§ **Item-finding records**:
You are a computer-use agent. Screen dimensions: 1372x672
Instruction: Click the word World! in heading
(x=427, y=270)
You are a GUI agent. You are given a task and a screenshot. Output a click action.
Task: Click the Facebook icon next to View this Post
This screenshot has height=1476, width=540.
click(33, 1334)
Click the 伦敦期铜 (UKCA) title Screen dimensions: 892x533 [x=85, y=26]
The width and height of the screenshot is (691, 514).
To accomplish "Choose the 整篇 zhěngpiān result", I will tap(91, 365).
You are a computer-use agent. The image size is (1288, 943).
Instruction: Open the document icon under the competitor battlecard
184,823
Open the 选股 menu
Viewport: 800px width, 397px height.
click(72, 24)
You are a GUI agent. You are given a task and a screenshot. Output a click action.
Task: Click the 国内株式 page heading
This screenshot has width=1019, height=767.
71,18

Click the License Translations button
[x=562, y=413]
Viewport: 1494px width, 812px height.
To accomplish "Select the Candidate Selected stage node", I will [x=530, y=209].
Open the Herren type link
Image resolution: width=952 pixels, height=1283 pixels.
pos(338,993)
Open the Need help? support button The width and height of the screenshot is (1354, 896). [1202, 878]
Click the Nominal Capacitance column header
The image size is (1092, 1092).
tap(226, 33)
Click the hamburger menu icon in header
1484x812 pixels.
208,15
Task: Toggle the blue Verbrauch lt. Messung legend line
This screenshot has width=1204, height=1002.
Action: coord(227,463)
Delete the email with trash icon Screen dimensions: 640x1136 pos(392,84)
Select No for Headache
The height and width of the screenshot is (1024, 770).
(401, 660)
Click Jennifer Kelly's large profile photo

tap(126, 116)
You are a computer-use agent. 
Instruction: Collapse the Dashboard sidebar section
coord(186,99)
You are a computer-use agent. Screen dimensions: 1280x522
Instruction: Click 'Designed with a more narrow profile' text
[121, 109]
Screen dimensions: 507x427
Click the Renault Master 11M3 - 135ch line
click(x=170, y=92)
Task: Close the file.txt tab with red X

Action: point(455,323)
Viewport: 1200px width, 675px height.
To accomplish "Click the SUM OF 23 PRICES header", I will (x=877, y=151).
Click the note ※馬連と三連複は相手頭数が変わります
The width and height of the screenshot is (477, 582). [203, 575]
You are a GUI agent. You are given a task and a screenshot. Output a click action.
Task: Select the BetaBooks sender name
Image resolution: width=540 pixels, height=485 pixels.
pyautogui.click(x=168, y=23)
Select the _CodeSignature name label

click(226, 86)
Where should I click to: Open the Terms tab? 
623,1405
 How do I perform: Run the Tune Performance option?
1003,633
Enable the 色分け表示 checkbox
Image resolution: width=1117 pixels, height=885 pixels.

§ **WHAT TO DO**:
Recast every line of the records above as a Markdown table with the columns Row and Line, giving each non-blank line its own numbered row and omitting blank lines.

§ **TASK RESULT**:
| Row | Line |
|---|---|
| 1 | You are a computer-use agent. Screen dimensions: 1372x672 |
| 2 | Instruction: Click the word World! in heading |
| 3 | (x=427, y=270) |
| 4 | You are a GUI agent. You are given a task and a screenshot. Output a click action. |
| 5 | Task: Click the Facebook icon next to View this Post |
| 6 | This screenshot has height=1476, width=540. |
| 7 | click(33, 1334) |
| 8 | Click the 伦敦期铜 (UKCA) title Screen dimensions: 892x533 [x=85, y=26] |
| 9 | The width and height of the screenshot is (691, 514). |
| 10 | To accomplish "Choose the 整篇 zhěngpiān result", I will tap(91, 365). |
| 11 | You are a computer-use agent. The image size is (1288, 943). |
| 12 | Instruction: Open the document icon under the competitor battlecard |
| 13 | 184,823 |
| 14 | Open the 选股 menu |
| 15 | Viewport: 800px width, 397px height. |
| 16 | click(72, 24) |
| 17 | You are a GUI agent. You are given a task and a screenshot. Output a click action. |
| 18 | Task: Click the 国内株式 page heading |
| 19 | This screenshot has width=1019, height=767. |
| 20 | 71,18 |
| 21 | Click the License Translations button |
| 22 | [x=562, y=413] |
| 23 | Viewport: 1494px width, 812px height. |
| 24 | To accomplish "Select the Candidate Selected stage node", I will [x=530, y=209]. |
| 25 | Open the Herren type link |
| 26 | Image resolution: width=952 pixels, height=1283 pixels. |
| 27 | pos(338,993) |
| 28 | Open the Need help? support button The width and height of the screenshot is (1354, 896). [1202, 878] |
| 29 | Click the Nominal Capacitance column header |
| 30 | The image size is (1092, 1092). |
| 31 | tap(226, 33) |
| 32 | Click the hamburger menu icon in header |
| 33 | 1484x812 pixels. |
| 34 | 208,15 |
| 35 | Task: Toggle the blue Verbrauch lt. Messung legend line |
| 36 | This screenshot has width=1204, height=1002. |
| 37 | Action: coord(227,463) |
| 38 | Delete the email with trash icon Screen dimensions: 640x1136 pos(392,84) |
| 39 | Select No for Headache |
| 40 | The height and width of the screenshot is (1024, 770). |
| 41 | (401, 660) |
| 42 | Click Jennifer Kelly's large profile photo |
| 43 | tap(126, 116) |
| 44 | You are a computer-use agent.  |
| 45 | Instruction: Collapse the Dashboard sidebar section |
| 46 | coord(186,99) |
| 47 | You are a computer-use agent. Screen dimensions: 1280x522 |
| 48 | Instruction: Click 'Designed with a more narrow profile' text |
| 49 | [121, 109] |
| 50 | Screen dimensions: 507x427 |
| 51 | Click the Renault Master 11M3 - 135ch line |
| 52 | click(x=170, y=92) |
| 53 | Task: Close the file.txt tab with red X |
| 54 | Action: point(455,323) |
| 55 | Viewport: 1200px width, 675px height. |
| 56 | To accomplish "Click the SUM OF 23 PRICES header", I will (x=877, y=151). |
| 57 | Click the note ※馬連と三連複は相手頭数が変わります |
| 58 | The width and height of the screenshot is (477, 582). [203, 575] |
| 59 | You are a GUI agent. You are given a task and a screenshot. Output a click action. |
| 60 | Task: Select the BetaBooks sender name |
| 61 | Image resolution: width=540 pixels, height=485 pixels. |
| 62 | pyautogui.click(x=168, y=23) |
| 63 | Select the _CodeSignature name label |
| 64 | click(226, 86) |
| 65 | Where should I click to: Open the Terms tab?  |
| 66 | 623,1405 |
| 67 |  How do I perform: Run the Tune Performance option? |
| 68 | 1003,633 |
| 69 | Enable the 色分け表示 checkbox |
| 70 | Image resolution: width=1117 pixels, height=885 pixels. |